Video surveillance automation is used in two key modes: watching for known threats in real-time and searching for events of interest after the fact. Typically, real-time alerting is a localized function, for example, an airport security center receives and reacts to a “perimeter breach alert,” while investigations often tend to encompass a large number of geographically distributed cameras like the London bombing, or Washington sniper incidents. Enabling effective event detection, query and retrieval of surveillance video for preemption, and investigation, involves indexing the video along multiple dimensions. This chapter presents a framework for event detection and surveillance search that includes: video parsing, indexing, query and retrieval mechanisms. It explores video parsing techniques that automatically extract index data from video indexing, which stores data in relational tables; retrieval which uses SQL queries to retrieve events of interest and the software architecture that integrates these technologies.

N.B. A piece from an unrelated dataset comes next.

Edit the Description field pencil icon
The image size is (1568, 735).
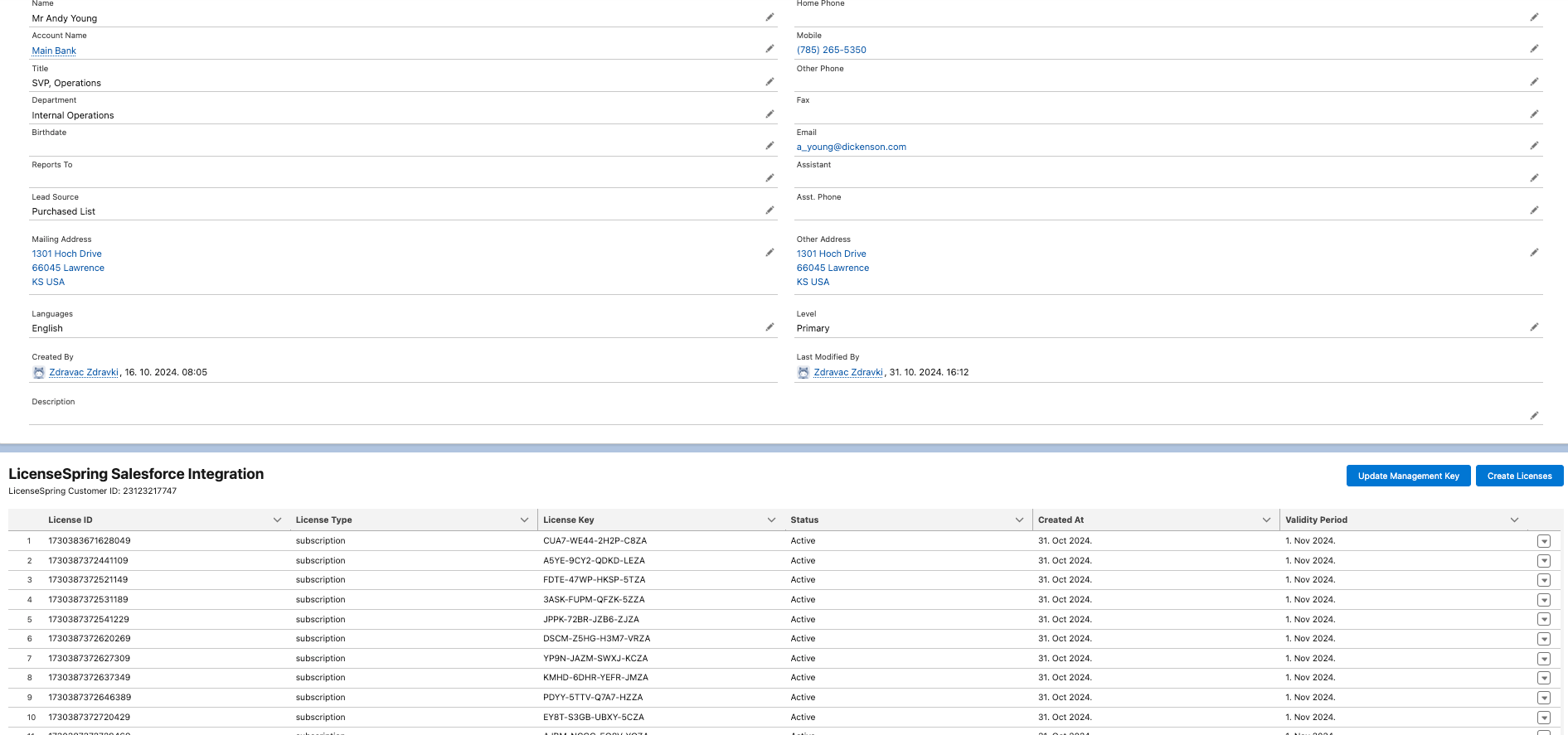pyautogui.click(x=1534, y=416)
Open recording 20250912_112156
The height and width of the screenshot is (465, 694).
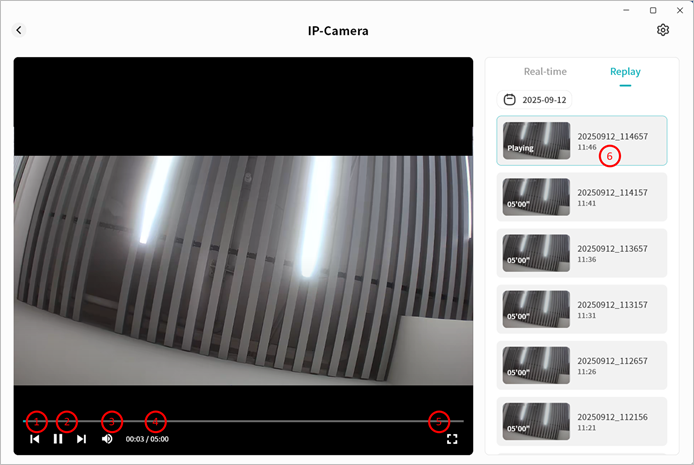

Video surveillance systems which run 24/7 (24 hours a day and seven days a week) create a large amount of data including videos, extracted features, alerts, statistics etc. Designing systems to manage this extensive data and make it easily accessible for query and search is a very challenging and potentially rewarding problem. However, the vast majority of research in video indexing has taken place in the field of multimedia, in particular for authored or produced video such as news or movies, and spontaneous but broadcast video such as sporting events. Efforts to apply video indexing to completely spontaneous video such as surveillance data are still emerging.
The work in video indexing of broadcast video has focused on such tasks as shot boundary detection, story segmentation and high level semantic concept extraction. The latter is based on the classification of video, audio, and text into a small (10-20) but increasing number of semantically interesting categories such as outdoor, people, building, road, vegetation, and vehicle. For broadcast video, the goal is to find a high level indexing scheme to facilitate retrieval. The task objectives are very different for surveillance video. For surveillance video, the primary interest is to learn higher level behavior patterns. In both broadcast and surveillance video, there exists a semantic gap between the feasible low level feature set and the high level semantics or ontology desired by the system users.